_BLOC DE TEXTE_:
↓
Sergueï Lavrov, le ministre des Affaires étrangères russe, avait prévenu l’Occident : ne pas fournir à l’Ukraine d’armes capables de frapper le territoire russe, ce qui pourrait être interprété par Moscou comme « menant à une escalade inacceptable ». Le président Joe Biden avait annoncé le 30 mai : les États-Unis ne livreront pas d’armes aptes à frapper directement la Russie. Le projet de fourniture de M270 MLRS (Multiple Launch Rocket System) ou de M142 HIMARS (High Mobility Artillery Rocket System ) était alors considéré comme annulé mais ce ne serait pas le cas.

Ces deux systèmes d’armes mobiles peuvent mettre en œuvre des roquettes classiques d’une portée de 70 kilomètres mais aussi un missile tactique MGM-140 ATACMS qui a la capacité d’atteindre une distance de 300 kilomètres.

Les forces ukrainiennes sont en ce moment soumises à une pression intense dans le Donbass, leurs ennemis russes ayant quasiment achevé l’encerclement des villes de Sievierodonetsk et Lyssytchansk, les deux dernières de la province de Louhansk à être encore sous le contrôle de Kiev.
↑
_DONNÉES FOURNIES_:
↓
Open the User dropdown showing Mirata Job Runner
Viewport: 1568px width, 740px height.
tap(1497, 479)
↑
↓
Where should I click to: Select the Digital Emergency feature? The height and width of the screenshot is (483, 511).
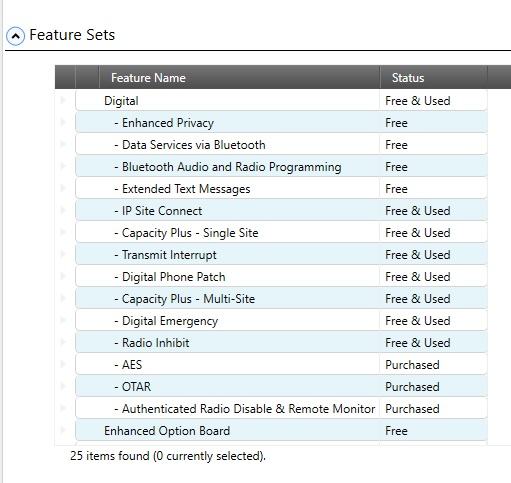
↑
↓
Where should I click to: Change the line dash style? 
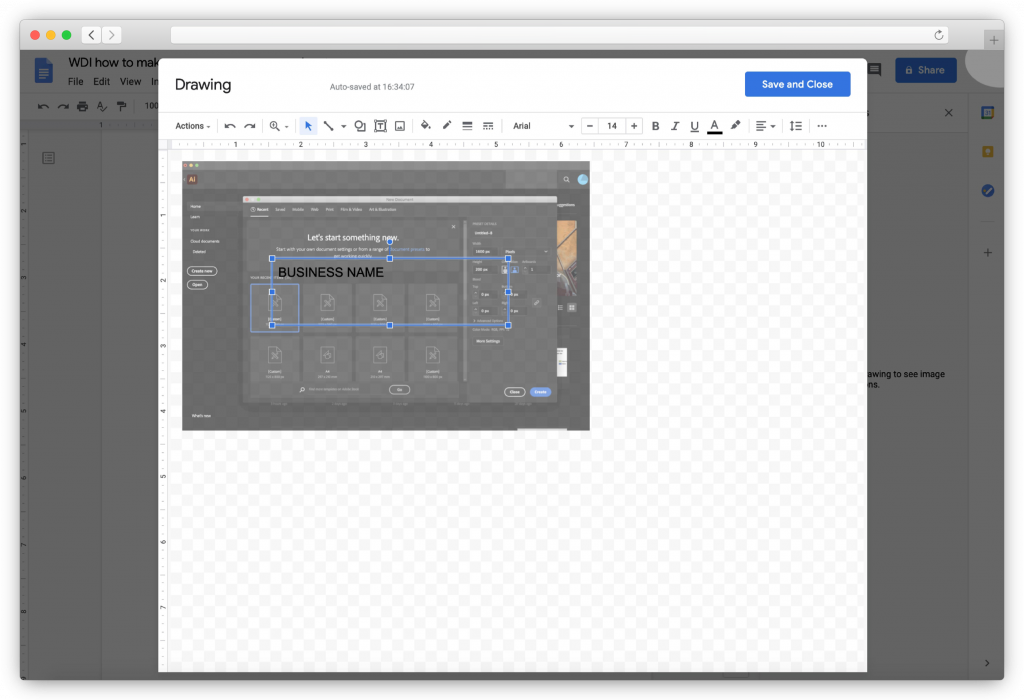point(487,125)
↑
_À FAIRE_:
A – Répondez à ces questions d'après le texte sur les armes pour l'Ukraine :
(i) À quelle date Joe Biden a-t-il fait son annonce ?
(ii) Quelle distance le missile tactique MGM-140 ATACMS peut-il atteindre ?
(iii) Quelles villes les forces russes ont-elles presque fini d'encercler ?
B – Citez le passage du texte sur les armes pour l'Ukraine depuis « Ces deux systèmes » jusqu'à « contrôle de Kiev. » inclus.

_RÉPONSES ATTENDUES_:
A –
(i) Le 30 mai.
(ii) 300 kilomètres.
(iii) Sievierodonetsk et Lyssytchansk.

B –
Ces deux systèmes d’armes mobiles peuvent mettre en œuvre des roquettes classiques d’une portée de 70 kilomètres mais aussi un missile tactique MGM-140 ATACMS qui a la capacité d’atteindre une distance de 300 kilomètres.

Les forces ukrainiennes sont en ce moment soumises à une pression intense dans le Donbass, leurs ennemis russes ayant quasiment achevé l’encerclement des villes de Sievierodonetsk et Lyssytchansk, les deux dernières de la province de Louhansk à être encore sous le contrôle de Kiev.